Big data privacy regulations can only be met with privacy automation

GDPR demands that businesses obtain explicit consent from data subjects before collecting or using data. CCPA affords consumers the right to request that their data is deleted if they don’t like how a business is using it. PIPEDA requires consumers to provide meaningful consent before their information is collected, used, and disclosed. New privacy laws are coming to India (PDPB), Brazil (LGPD), and over 100 other countries. In the US alone, over 25 state privacy laws have been proposed, with a national one in the works. Big data privacy laws are expansive, restrictive, and they are emerging worldwide faster than you can say, “what about analytics?”.

Such has made it challenging for businesses to (1) keep up, (2) get compliant, and (3) continue performing analytics. Not only are these regulations inhibitive, but a failure to meet the standards will result in astronomical fines — like British Airway’s 204.6 M euros.

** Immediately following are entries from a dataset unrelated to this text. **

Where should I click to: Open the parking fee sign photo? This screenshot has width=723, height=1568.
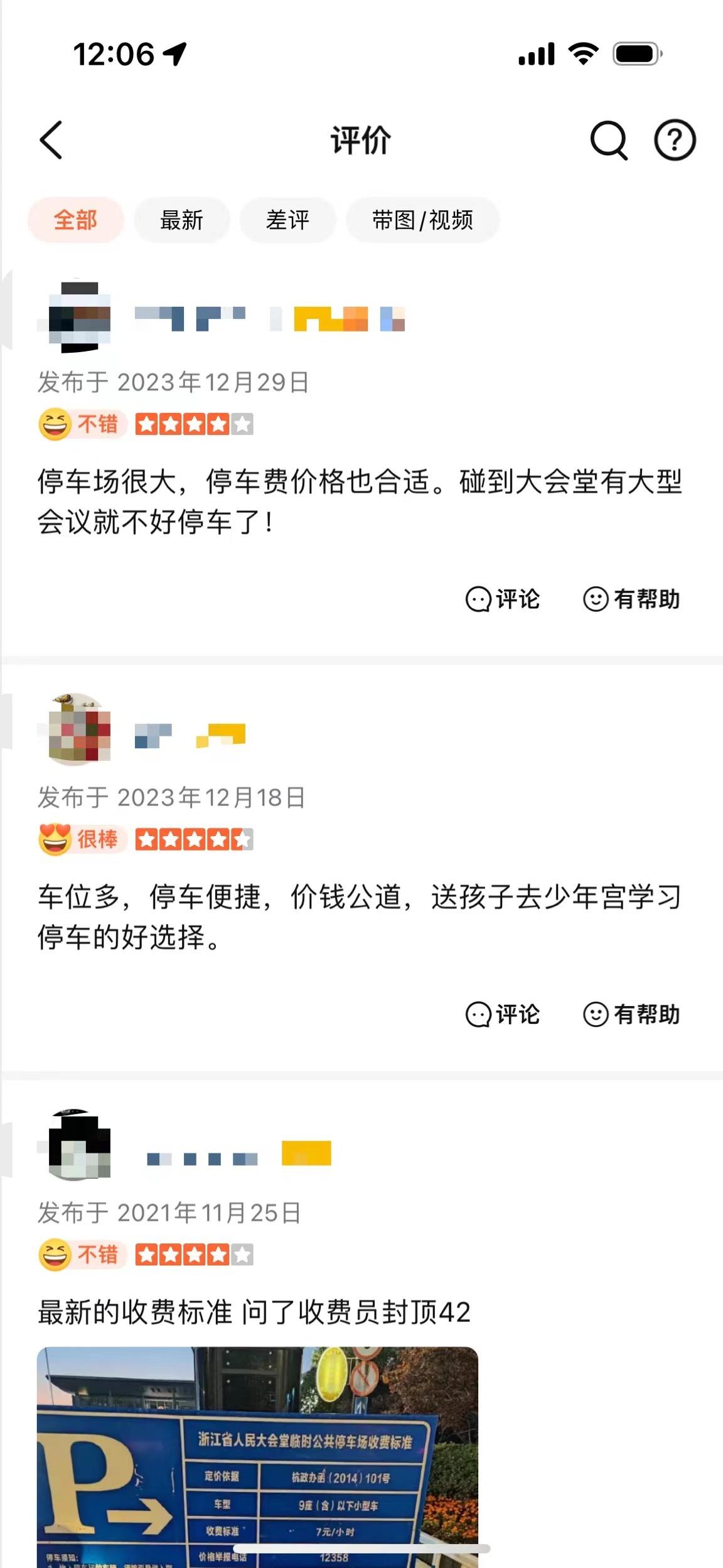257,1456
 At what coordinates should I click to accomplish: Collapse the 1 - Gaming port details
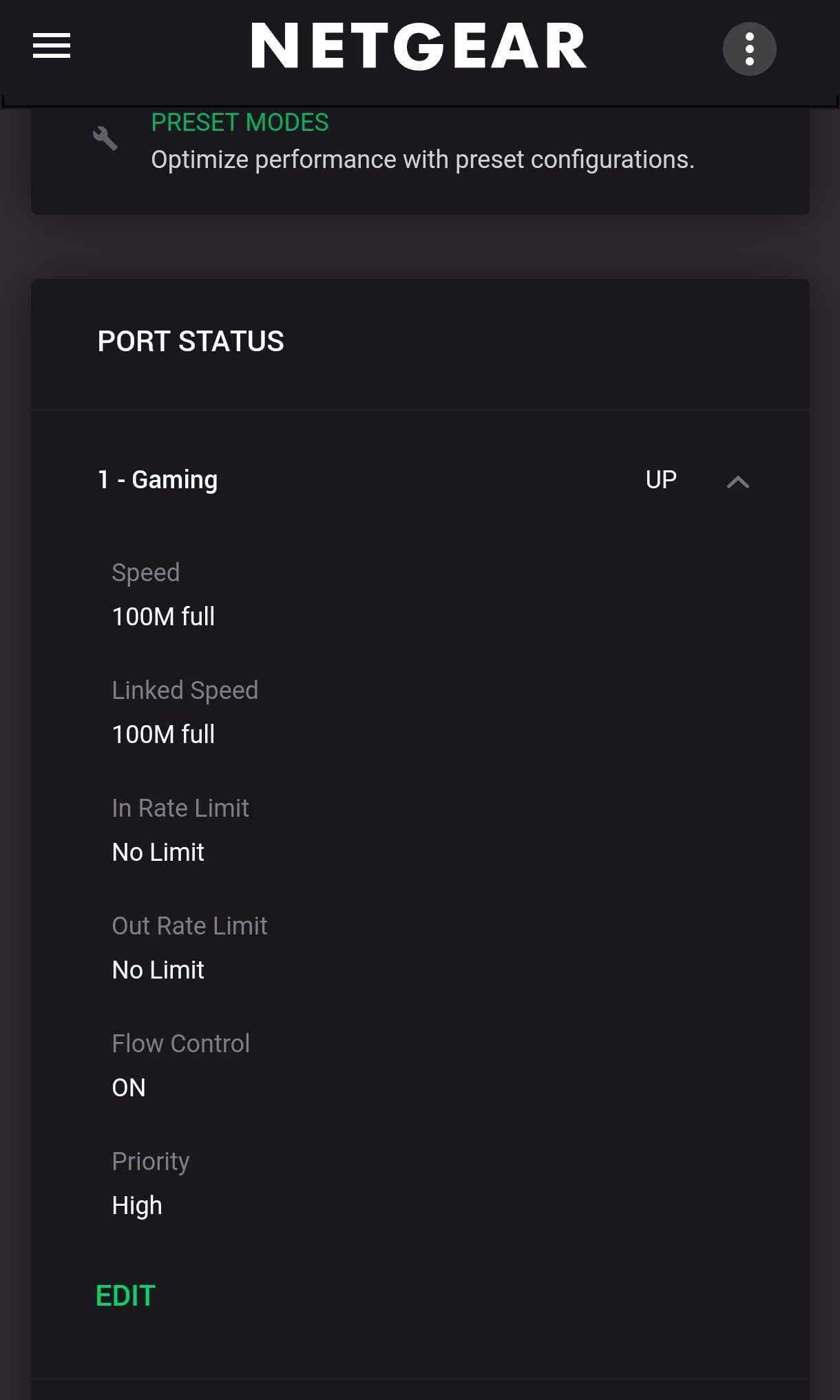coord(737,481)
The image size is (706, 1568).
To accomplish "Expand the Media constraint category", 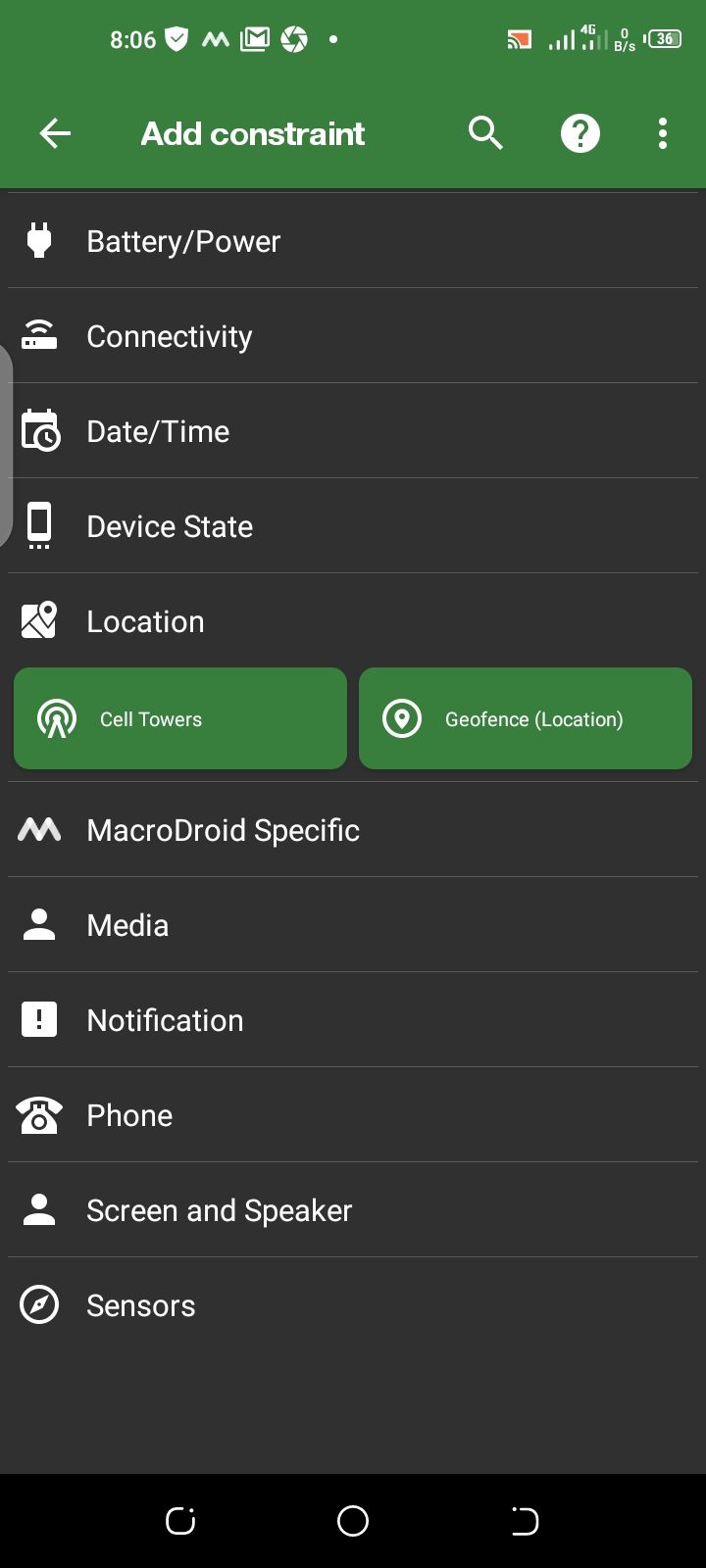I will coord(353,924).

As such, much distress and confusion has ensued in the big data community.

 

Businesses are struggling to adapt to the rapid increase in privacy regulations

Stakeholders cannot agree whose responsibility it is to ensure compliance, they are struggling with consent management, and they are under the interpretation that removing direct identifiers renders data anonymous.

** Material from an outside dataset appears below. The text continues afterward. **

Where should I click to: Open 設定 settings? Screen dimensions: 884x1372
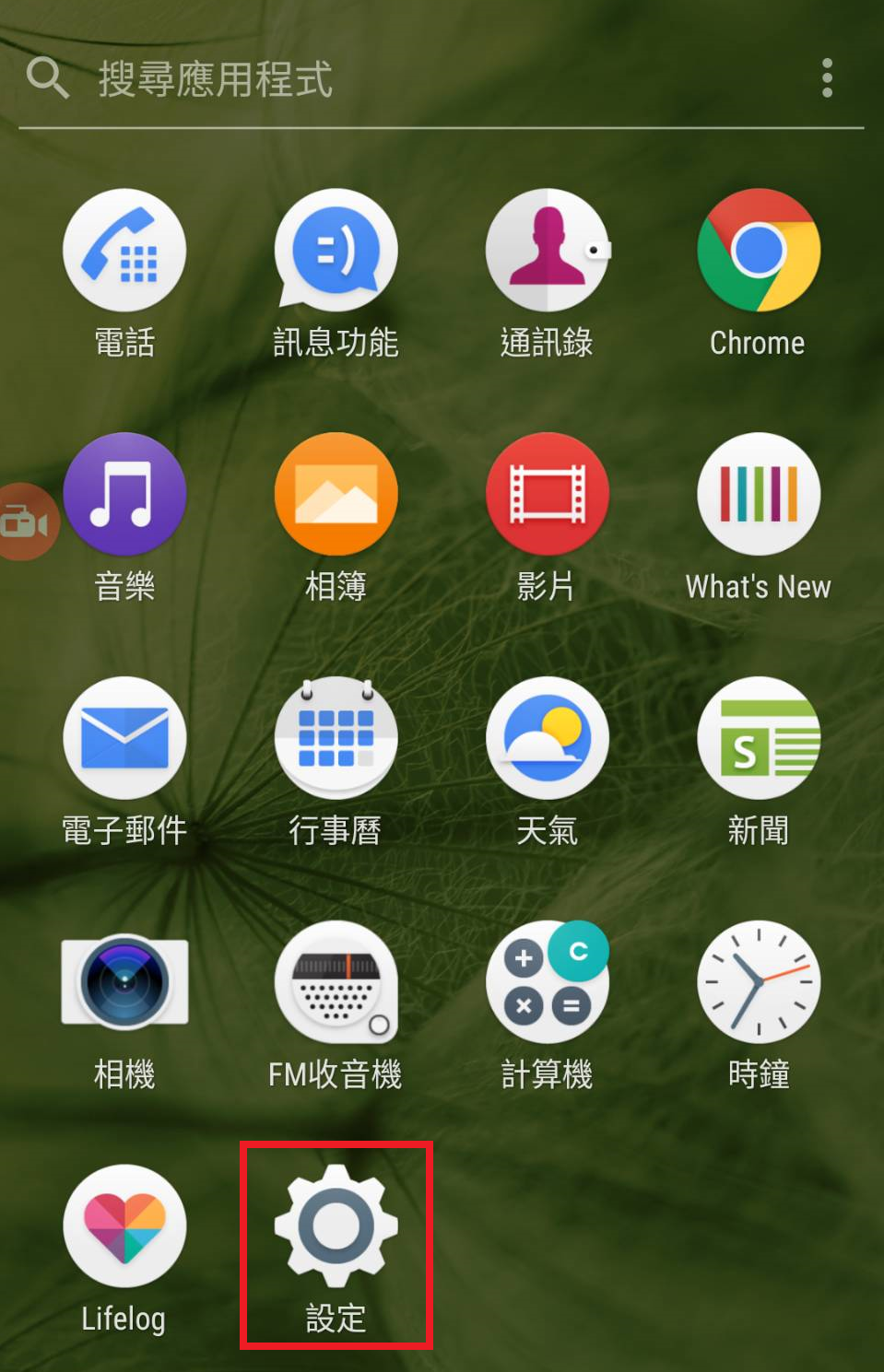tap(336, 1226)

Major misconceptions can cost businesses hundreds of millions. So let’s break them down.

  1. “Consent management is the only way to keep performing analytics.”

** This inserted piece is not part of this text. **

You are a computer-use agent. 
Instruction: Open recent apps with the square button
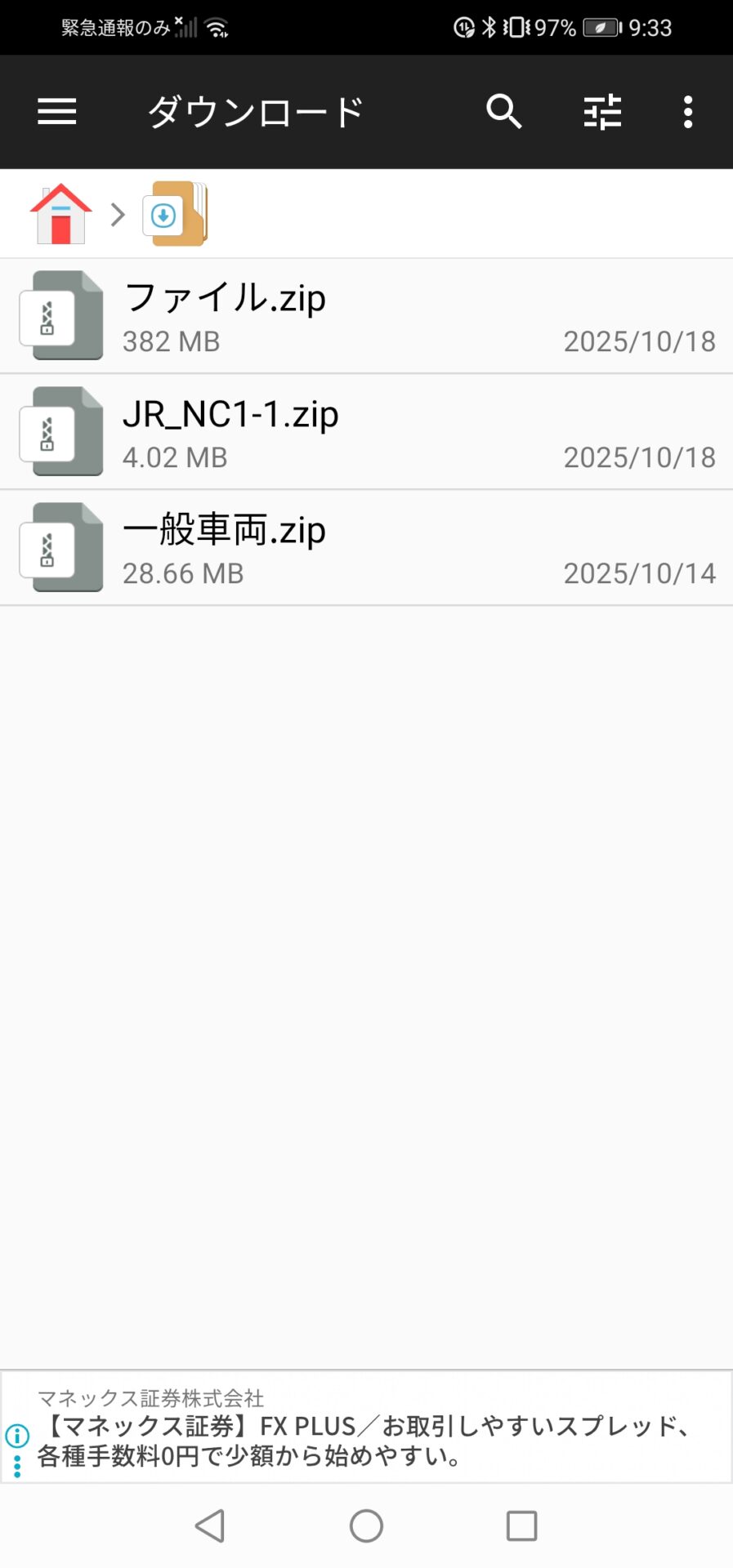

While consent is essential at the point of collection, the odds are that, down the road, businesses will want to repurpose data. Obtaining permission in these cases, due to the sheer volume of data repositories, is an unruly and unmanageable process. A better approach is to anonymize the data. Once this has occurred, data is no longer personal, and it goes from consumer information to business IP.

2. “I removed the direct identifiers, so my data is anonymized”

If this were the case, anonymization would be an easy process. Sadly, it is not so. In fact, it has been widely acknowledged that simply redacting directly identifying information, like names, is nowhere near sufficient. In almost all cases, this leaves most of the dataset re-identifiable.

3. “Synthetic data is the best way to manage emerging regulations.”

False! Synthetic data is a great alternative for testing, but when it comes to achieving insights, it is not the way to go. Since this process attempts to replicate trends, important outlier information can be missed. As a result, the data is unlikely to mirror real-world consumer information, compromising the decision-making process.

What’s evident from our conversations with data-driven organizations is that businesses need a better solution. Consent management is slowing them down, legacy approaches to anonymization are ineffective, and current workarounds skew insights or wipe data value.

 

Privacy automation: A better approach to big data privacy laws

The only manageable and effective solution to big data privacy regulations is privacy automation. This process measures the risk of re-identification, applies privacy-protection techniques, and provides audit reports throughout the anonymization process. It is embedded in an organization’s data pipeline, spreading the solution enterprise-wide and harmonizing the needs of stakeholders by optimizing for anonymization and preservation of data value.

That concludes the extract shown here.